De biografie van Kendall toont ons met indrukwekkend bewijs dat Hemingway in het leven iets meer was dan de slechte katholiek die hij in zijn fictie afbeeldde. Hemingway diende als vrijwilliger bij het Franse Rode Kruis tijdens de Tweede Wereldoorlog. Vroeg in zijn dienst scoorde een exploderende mortier Shell zijn lichaam met 227 wonden, terwijl het de ene soldaat bij hem doodde en de benen van een andere verbrak. Instinctief en heroïsch, hief de 18-jarige Hemingway de gewonde soldaat op en droeg hem in veiligheid-hoewel machinegeweerkogels door zijn rechterknie en voet scheurden terwijl hij dat deed.

Terwijl dokters de wonden van Hemingway verbanden, zalfte een Italiaanse priester hem. Kendall beweert dat vanaf het moment van deze zegen – was het een gebed? Extreme unctie? Doop? – Hemingway beschouwde zichzelf als een katholiek. Kendall duwt haar zaak verder dan wat het bewijsmateriaal laat zien, en toch laat ze zien dat, in 1926, een ietwat oudere Hemingway was gaan beschrijven om die zegen te beschrijven als een van bekering: “Als ik iets ben, ben ik een katholiek. Ik ben een extreme unction aan mij als zodanig in juli 1918 en hersteld.

In ieder geval zou het slagveld-getraumatiseerde, depressieve, onstabiele en alcoholische Hemingway met zijn tweede vrouw, de katholieke Pauline Pfeffer, in 1927 trouwen, en talloze getuigenissen van de auteur en anderen geven aan dat hij het geloof in vele jaren enigszins consistent beoefende. Hij was ook een specifiek katholieke vorm van het christendom: de verschijningen van de Heilige Maagd, zoals die in Fatima in 1917, lijken hem te hebben overtuigd “dat de katholieke kerk de ware kerk was.”

Kendall probeert deze overtuiging te maken als centraal in het leven van Hemingway als voor de biograaf, maar ze interpoleert haar eigen toewijding in momenten van het leven van de auteur waar hij niet duidelijk is. Ze mist nooit een kans om te wijzen op het ’toeval’ van Hemingway of iemand anders die iets doet op een van de feestdagen van de kerk. Haar verhaal is waarschijnlijk te vleiend voor de bewering van Hemingway dat, hoewel hij vaak een zondige en mislukte persoon was, de discipline van zijn schrijver toch een manier van heiligheid was. We kunnen dit excuus maken meer plausibel noemen.

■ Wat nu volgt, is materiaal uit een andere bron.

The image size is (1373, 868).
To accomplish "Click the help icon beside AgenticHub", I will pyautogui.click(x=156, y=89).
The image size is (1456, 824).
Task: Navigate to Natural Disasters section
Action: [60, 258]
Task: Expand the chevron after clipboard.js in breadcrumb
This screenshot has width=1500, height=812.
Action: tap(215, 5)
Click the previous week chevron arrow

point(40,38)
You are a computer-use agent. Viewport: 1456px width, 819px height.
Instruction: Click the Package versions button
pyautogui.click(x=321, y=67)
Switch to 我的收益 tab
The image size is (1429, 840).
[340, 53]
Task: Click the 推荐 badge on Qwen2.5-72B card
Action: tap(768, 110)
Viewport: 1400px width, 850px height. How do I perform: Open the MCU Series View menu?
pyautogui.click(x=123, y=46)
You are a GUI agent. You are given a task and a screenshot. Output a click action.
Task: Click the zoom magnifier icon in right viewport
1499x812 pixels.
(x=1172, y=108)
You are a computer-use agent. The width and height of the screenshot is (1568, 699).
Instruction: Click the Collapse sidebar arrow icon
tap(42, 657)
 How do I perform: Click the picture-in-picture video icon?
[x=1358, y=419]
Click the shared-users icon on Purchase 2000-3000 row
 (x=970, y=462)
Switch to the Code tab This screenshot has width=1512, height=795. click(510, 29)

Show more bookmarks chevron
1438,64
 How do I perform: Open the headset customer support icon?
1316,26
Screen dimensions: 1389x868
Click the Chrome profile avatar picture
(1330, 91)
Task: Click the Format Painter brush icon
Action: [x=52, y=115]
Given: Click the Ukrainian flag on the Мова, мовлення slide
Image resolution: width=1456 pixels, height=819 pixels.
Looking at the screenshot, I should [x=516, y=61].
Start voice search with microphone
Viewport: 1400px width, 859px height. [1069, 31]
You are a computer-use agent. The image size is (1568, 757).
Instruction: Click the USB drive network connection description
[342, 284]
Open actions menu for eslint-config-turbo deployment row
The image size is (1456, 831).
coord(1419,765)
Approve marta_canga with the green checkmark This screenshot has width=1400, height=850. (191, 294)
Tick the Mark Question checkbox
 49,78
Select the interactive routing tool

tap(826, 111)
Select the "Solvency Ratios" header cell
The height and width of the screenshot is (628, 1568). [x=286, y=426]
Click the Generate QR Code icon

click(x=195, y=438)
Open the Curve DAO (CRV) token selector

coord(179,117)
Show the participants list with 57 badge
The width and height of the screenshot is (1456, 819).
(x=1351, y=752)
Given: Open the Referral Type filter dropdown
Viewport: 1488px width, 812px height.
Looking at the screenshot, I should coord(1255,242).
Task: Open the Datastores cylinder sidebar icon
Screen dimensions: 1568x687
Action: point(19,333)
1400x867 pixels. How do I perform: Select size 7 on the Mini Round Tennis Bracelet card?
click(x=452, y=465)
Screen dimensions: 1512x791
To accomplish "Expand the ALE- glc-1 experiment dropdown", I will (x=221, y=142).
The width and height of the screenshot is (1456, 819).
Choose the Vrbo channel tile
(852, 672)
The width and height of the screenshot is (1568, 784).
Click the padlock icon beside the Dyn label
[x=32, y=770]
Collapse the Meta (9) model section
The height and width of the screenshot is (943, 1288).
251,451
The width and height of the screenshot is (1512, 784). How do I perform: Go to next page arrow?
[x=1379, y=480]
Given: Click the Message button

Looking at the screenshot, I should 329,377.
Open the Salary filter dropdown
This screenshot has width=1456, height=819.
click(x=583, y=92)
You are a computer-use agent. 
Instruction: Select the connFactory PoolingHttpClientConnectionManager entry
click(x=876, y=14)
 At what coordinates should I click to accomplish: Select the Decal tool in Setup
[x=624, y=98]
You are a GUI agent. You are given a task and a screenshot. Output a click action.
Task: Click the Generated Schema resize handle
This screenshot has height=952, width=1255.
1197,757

Kendall, de auteur van twee eerdere boeken over Hollywood -filmster, bekeert tot het katholicisme, lijkt meer geïnteresseerd in Hemingway als een vriend van Gary Cooper dan als een grote schrijver; Ze schrijft te vaak dat iets of iemand ‘iconisch’ is. Haar proza is gevuld met afhankelijke clausules die voor altijd bestemd zijn om fragmenten te blijven, terwijl haar zinnen zijn bezaaid met initiële conjuncties die de betekenis van haar zinnen zigzag maken in weerwil van alle logica. Toch is de zaak van Kendall aanzienlijk en uiteindelijk overtuigend. Als Hemingway deel uitmaakte van een generatie schrijvers die beroemd werden gemaakt omdat hij probeerde de mogelijkheid van morele ernst in een cultuur te dramatiseren in een cultuur die steeds achterdochter is aan het christelijk geloof, deed hij dit op een manier die continu dat geloof ophield als een reële mogelijkheid-een mogelijkheid die alleen maar uit het bereik van zijn protagonisten is, maar niet voor al zijn personages, aan wie Hemingway-shows opnieuw kunnen worden gevuld in de ziel.